* _СУТЬ ЗАДАНИЯ_: Отредактируйте строки листинга, начиная со строки с "The image size is (1209, 718)." и до конца листинга: замените "Rename" на "Delete", а остальное оставьте как есть. Изображения в ответ не включайте.
··· ИСХОДНЫЕ ДАННЫЕ ···
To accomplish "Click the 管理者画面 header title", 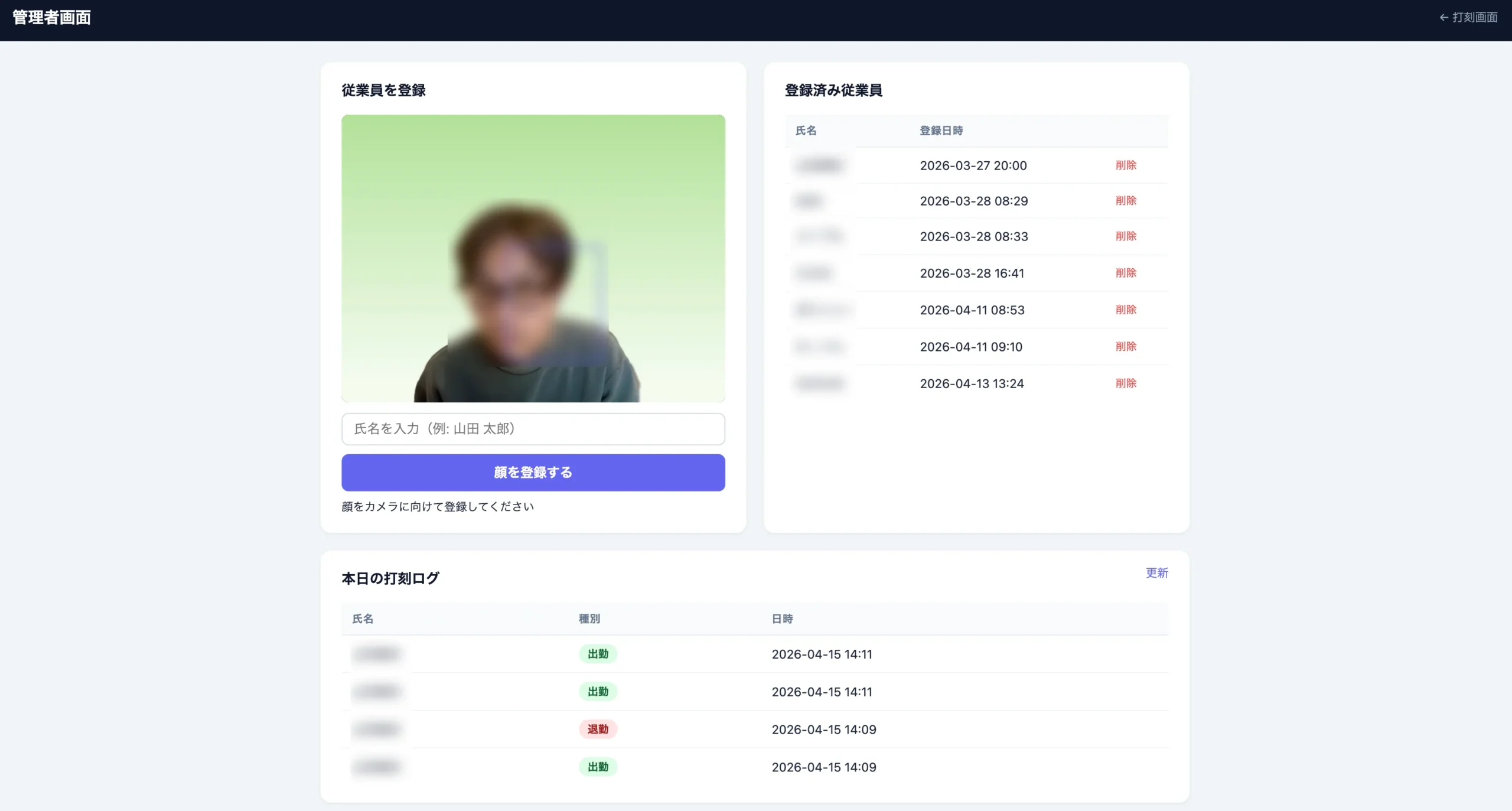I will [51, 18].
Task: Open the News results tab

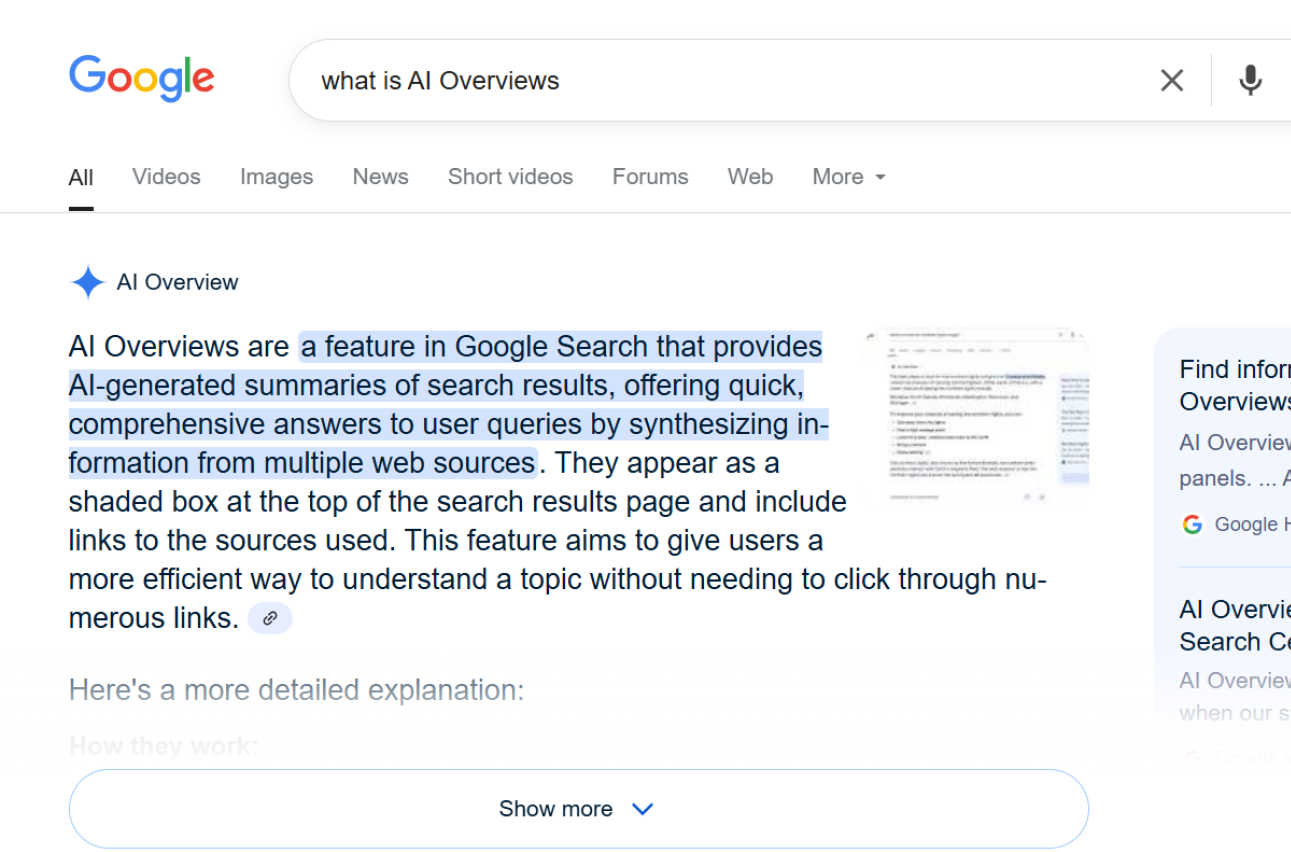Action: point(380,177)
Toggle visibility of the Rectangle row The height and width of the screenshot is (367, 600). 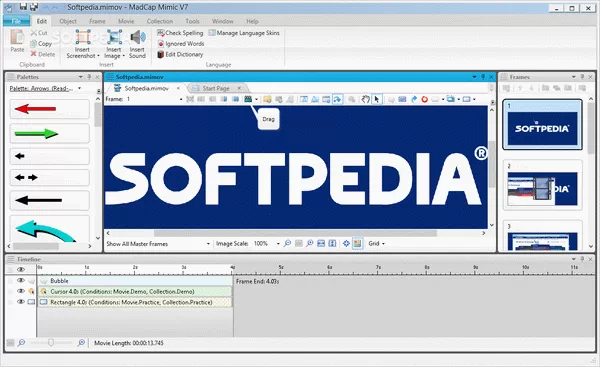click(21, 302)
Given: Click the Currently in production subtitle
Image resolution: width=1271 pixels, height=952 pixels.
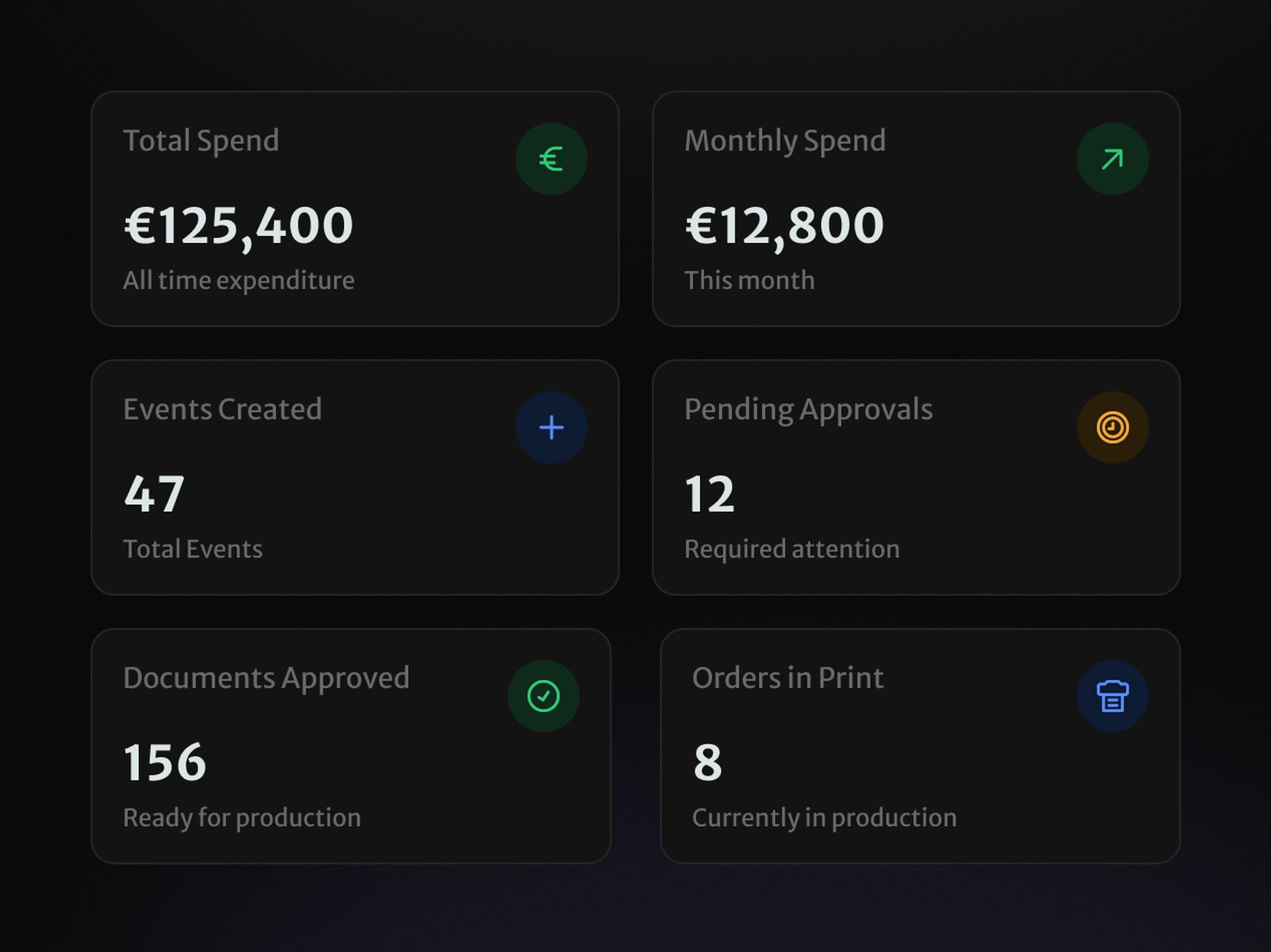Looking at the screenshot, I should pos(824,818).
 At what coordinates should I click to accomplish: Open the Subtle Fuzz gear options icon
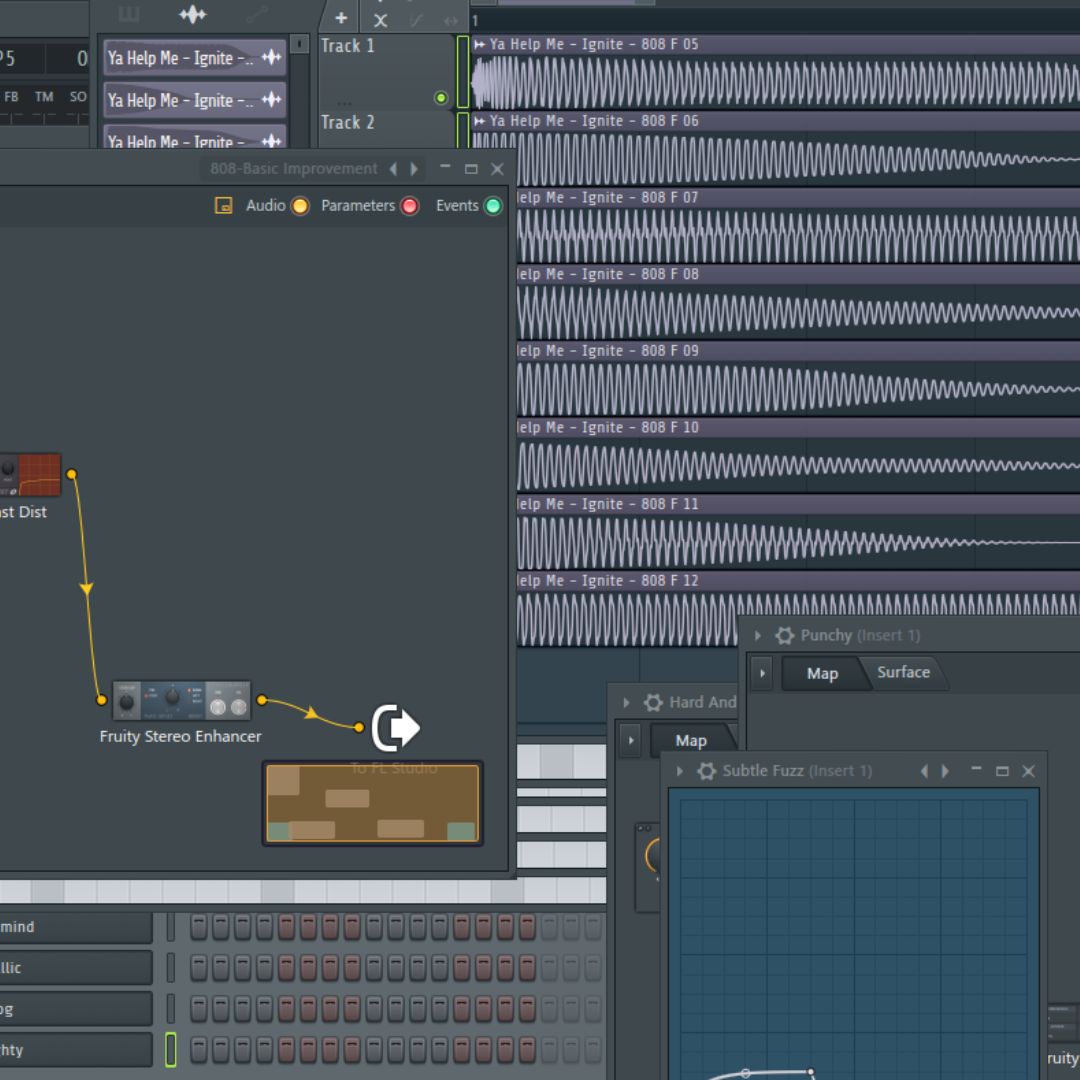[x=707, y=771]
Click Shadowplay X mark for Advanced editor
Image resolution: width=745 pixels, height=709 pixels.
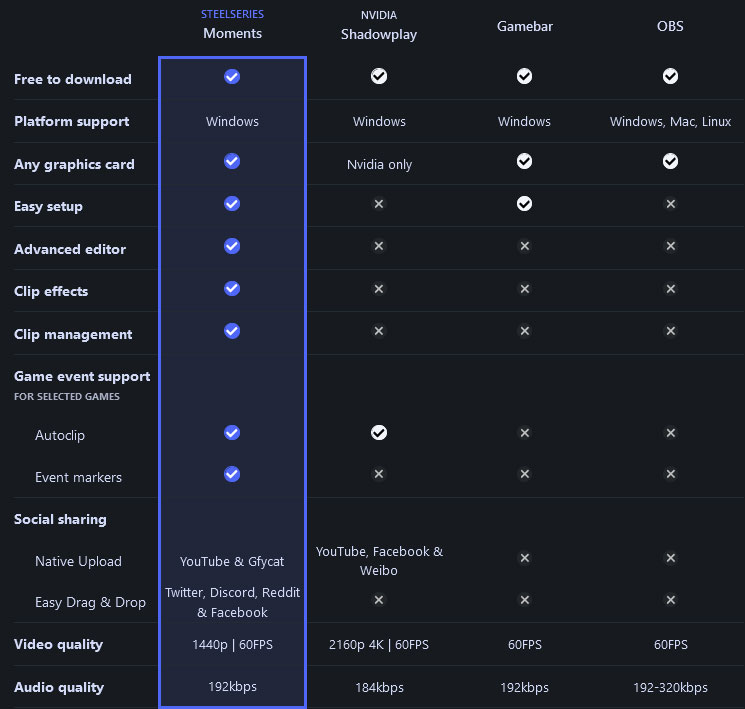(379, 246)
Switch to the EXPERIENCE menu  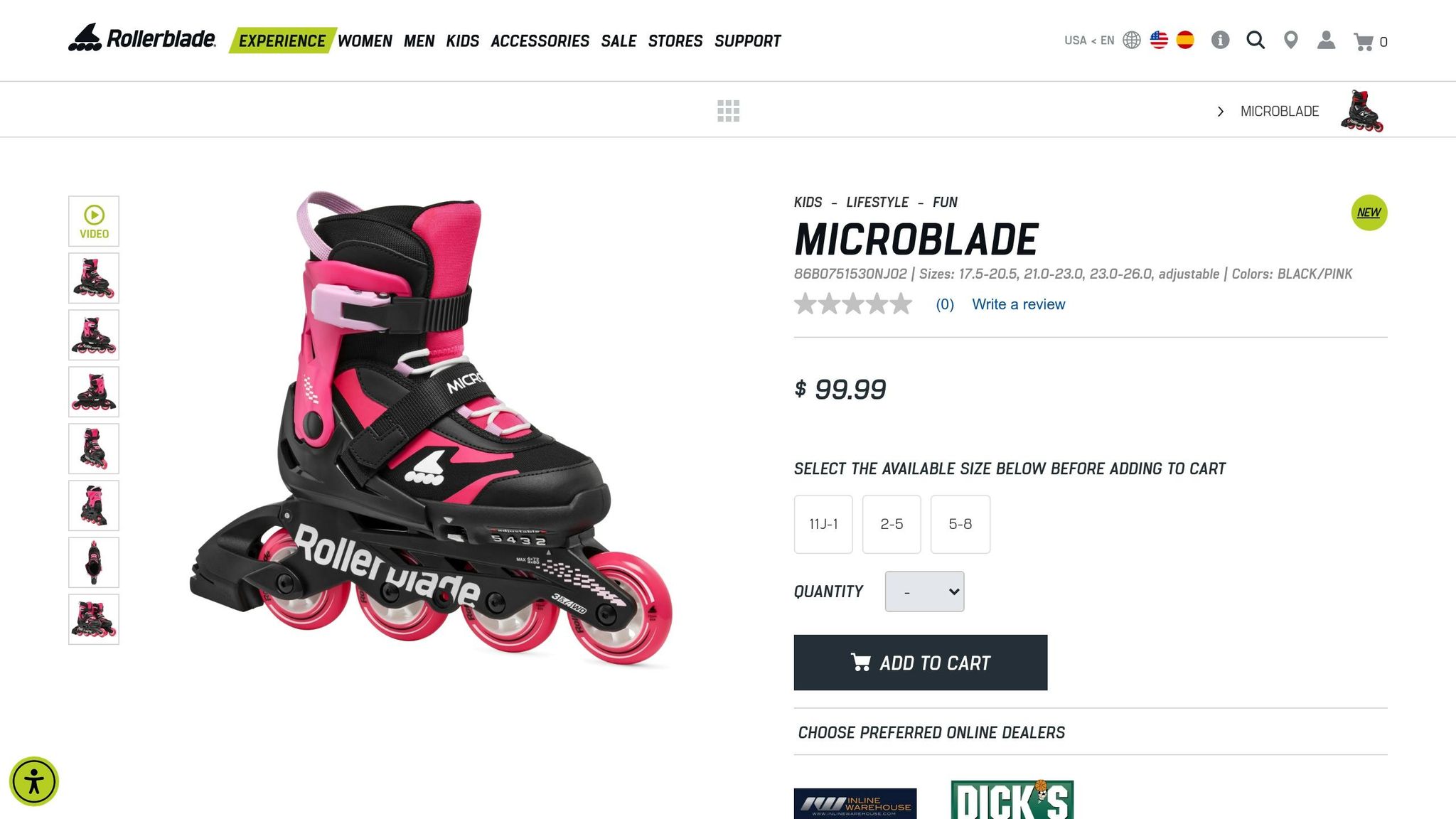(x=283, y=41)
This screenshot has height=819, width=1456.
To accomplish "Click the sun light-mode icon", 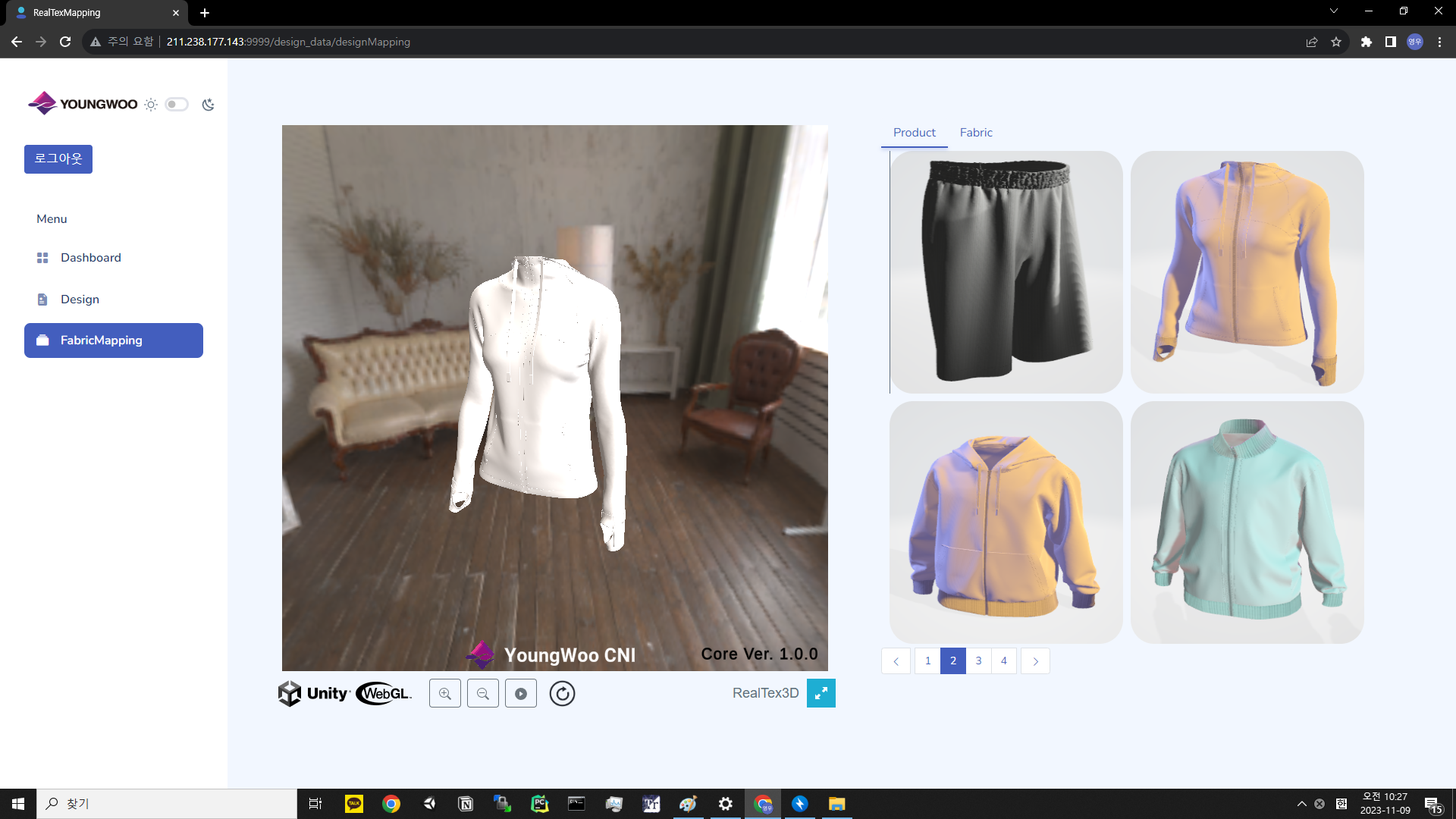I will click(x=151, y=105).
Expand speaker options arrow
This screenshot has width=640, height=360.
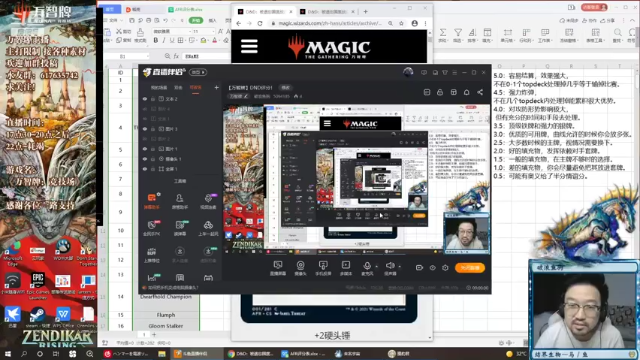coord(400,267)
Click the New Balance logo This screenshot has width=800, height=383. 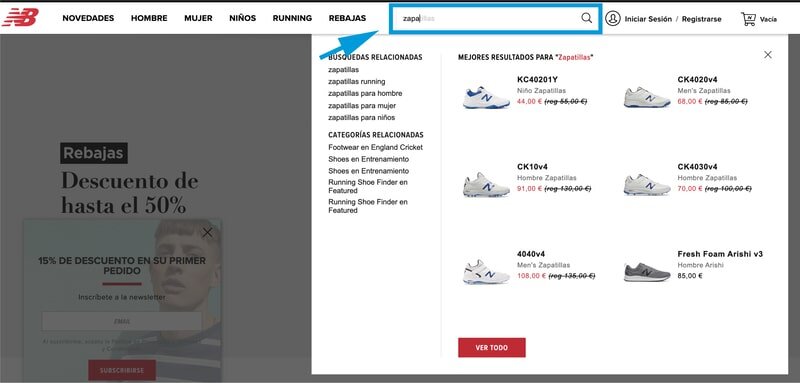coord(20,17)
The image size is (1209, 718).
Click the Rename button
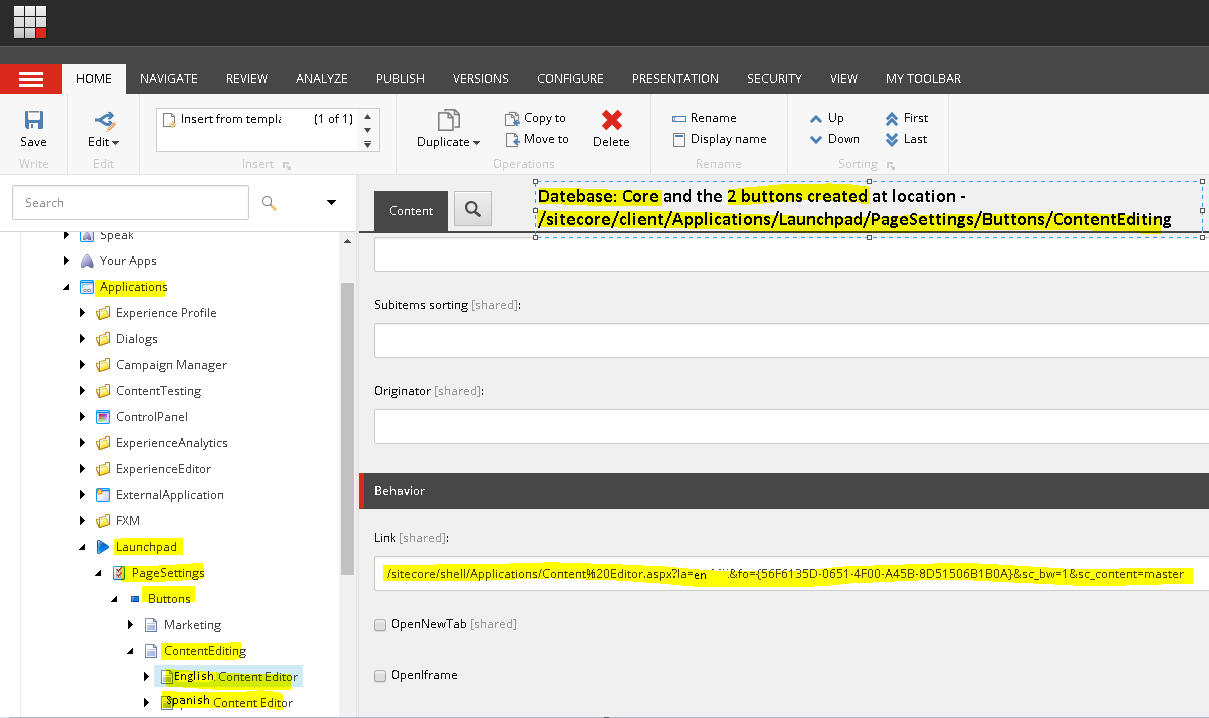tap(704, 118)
···
* _ПОЛНОЕ РЕШЕНИЕ_:
The image size is (1209, 718).
Click the Delete button
tap(704, 118)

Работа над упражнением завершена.